WAFs need to be in blocking mode
WAFs have two main functions: 1) Detection, and 2) Response. If you are using a WAF in monitoring-only mode, then you are not realizing the true value of the technology. The WAF detected each of these different exploit steps, but based on the policy did not block them. This raises a larger question of why many WAF users don't configure them in a blocking mode. The recent Trustwave "Security on the Shelf" report finds that:
Twenty-eight percent of organizations are not getting the full value out of their security related software investments
Here is a breakdown of different reasons why:
Many of these challenges are what is driving more and more organizations to managed WAF services, so that they can get the most out of their WAF deployments.

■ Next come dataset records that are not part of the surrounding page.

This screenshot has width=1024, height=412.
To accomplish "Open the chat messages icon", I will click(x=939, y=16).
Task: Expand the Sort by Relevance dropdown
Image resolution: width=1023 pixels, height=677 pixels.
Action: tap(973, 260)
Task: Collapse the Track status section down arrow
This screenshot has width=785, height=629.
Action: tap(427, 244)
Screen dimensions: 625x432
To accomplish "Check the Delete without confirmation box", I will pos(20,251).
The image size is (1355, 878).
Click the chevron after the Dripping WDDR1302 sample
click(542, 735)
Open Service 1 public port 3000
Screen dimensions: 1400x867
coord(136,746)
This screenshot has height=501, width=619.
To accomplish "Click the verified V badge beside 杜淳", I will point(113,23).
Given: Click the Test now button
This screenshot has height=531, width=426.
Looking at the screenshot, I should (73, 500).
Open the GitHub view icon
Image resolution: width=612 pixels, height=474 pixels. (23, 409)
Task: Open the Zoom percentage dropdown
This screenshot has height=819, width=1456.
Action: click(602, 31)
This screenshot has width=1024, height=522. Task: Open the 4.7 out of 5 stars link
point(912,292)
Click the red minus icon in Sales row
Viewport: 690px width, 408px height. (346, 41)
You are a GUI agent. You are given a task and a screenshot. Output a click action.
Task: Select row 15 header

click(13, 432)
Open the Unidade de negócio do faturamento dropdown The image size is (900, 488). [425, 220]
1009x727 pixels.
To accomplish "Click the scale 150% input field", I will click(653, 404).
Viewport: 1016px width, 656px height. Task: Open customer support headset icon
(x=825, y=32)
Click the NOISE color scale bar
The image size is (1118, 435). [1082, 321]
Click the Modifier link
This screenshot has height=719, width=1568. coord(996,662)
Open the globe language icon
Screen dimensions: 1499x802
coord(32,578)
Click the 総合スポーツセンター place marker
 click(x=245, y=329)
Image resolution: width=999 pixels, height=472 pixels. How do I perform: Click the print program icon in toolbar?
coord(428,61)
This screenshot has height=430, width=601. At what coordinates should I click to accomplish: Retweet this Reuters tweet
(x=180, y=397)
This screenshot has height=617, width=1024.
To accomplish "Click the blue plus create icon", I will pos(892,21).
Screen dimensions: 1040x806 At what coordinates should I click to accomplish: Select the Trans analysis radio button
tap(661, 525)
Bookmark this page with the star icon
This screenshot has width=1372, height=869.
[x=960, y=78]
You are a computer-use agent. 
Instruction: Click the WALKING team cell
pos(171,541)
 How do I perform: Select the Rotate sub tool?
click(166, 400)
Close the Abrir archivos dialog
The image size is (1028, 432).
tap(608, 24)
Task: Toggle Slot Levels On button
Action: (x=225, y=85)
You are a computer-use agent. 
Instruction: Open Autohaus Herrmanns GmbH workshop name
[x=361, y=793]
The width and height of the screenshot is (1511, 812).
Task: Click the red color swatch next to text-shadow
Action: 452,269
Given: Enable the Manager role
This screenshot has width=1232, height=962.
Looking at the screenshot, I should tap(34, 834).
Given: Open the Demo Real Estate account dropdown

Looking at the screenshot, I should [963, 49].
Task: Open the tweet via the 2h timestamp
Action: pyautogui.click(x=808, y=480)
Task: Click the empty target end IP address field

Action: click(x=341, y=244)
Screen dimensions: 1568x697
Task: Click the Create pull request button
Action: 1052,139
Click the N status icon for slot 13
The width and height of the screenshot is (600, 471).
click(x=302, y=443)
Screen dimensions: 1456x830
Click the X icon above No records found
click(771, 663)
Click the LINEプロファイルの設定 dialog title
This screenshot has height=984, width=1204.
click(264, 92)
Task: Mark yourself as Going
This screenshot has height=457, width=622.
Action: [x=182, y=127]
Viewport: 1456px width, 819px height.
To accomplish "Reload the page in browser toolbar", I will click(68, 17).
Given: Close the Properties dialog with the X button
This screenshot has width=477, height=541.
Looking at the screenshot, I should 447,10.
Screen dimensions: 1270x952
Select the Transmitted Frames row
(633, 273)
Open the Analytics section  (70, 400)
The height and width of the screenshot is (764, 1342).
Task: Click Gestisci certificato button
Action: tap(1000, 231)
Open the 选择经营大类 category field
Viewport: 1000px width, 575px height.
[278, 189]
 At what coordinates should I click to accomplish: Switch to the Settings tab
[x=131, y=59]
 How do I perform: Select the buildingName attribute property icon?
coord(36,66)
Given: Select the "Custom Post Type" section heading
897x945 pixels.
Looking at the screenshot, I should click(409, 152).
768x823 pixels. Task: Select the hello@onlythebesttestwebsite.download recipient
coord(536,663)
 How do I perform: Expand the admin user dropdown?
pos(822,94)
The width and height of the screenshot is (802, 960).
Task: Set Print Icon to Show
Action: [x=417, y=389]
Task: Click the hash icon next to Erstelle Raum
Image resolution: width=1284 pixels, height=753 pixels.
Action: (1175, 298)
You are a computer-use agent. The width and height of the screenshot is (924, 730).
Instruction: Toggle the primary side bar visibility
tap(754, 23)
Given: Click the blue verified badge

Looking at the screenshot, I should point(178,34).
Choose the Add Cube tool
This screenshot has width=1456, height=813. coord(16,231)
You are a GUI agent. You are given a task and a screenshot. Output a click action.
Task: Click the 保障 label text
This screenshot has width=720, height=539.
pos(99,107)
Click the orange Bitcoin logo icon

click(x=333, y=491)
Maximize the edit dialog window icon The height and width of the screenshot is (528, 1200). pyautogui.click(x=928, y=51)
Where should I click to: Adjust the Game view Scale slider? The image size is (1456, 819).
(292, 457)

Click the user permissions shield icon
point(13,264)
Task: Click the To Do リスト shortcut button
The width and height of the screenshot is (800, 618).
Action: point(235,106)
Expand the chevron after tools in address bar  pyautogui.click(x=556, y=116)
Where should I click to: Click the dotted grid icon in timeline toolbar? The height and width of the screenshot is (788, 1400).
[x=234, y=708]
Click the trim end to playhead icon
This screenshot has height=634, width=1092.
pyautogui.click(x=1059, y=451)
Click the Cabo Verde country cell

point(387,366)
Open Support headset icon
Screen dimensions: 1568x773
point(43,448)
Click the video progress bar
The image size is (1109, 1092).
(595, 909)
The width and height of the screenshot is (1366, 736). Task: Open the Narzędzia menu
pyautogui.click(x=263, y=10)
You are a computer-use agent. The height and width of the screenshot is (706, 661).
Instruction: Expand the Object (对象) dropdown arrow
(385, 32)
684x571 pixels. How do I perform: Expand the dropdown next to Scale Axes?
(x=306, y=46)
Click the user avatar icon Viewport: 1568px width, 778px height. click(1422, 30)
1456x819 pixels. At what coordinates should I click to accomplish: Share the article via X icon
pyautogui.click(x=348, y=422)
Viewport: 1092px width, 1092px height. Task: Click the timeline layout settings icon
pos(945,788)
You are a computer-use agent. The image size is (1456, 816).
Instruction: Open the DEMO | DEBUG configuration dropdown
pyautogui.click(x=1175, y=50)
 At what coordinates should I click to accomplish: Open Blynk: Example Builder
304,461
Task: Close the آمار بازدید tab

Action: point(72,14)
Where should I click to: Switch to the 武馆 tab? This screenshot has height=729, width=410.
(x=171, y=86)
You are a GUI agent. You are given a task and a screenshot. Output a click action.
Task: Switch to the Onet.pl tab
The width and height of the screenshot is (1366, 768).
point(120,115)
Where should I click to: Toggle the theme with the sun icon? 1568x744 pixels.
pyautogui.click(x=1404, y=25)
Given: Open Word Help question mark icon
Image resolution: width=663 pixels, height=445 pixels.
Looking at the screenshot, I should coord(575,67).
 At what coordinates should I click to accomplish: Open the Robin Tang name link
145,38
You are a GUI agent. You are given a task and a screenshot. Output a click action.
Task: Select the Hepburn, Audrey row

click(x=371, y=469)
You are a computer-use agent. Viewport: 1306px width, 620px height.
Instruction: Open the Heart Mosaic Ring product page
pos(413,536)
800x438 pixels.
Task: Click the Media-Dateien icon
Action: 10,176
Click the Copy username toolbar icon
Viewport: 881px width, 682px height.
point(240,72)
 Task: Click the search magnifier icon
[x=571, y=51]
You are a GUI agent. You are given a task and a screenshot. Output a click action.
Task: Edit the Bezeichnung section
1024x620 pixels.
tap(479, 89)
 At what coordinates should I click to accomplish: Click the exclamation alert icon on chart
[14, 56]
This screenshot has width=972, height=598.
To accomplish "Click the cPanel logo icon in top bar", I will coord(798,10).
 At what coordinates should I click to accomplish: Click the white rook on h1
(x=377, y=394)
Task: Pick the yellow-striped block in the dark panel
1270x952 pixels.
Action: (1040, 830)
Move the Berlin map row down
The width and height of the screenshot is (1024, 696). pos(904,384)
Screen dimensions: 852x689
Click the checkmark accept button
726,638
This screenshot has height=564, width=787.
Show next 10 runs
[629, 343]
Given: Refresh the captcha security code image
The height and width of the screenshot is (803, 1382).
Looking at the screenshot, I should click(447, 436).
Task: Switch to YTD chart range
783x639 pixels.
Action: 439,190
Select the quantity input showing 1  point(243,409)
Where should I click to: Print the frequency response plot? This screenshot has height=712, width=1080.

Regardless of the WAF policy response actions, this example also demonstrates how important it is to have constant, 24x7 monitoring of your web applications. Keep in mind that this compromise (from the initial Drupalgeddon SQL Injection attack all the way through to the final web defacement) only took ~18 minutes. Do you have security personnel that are monitoring your web applications and WAF events at all times looking for these types of attacks?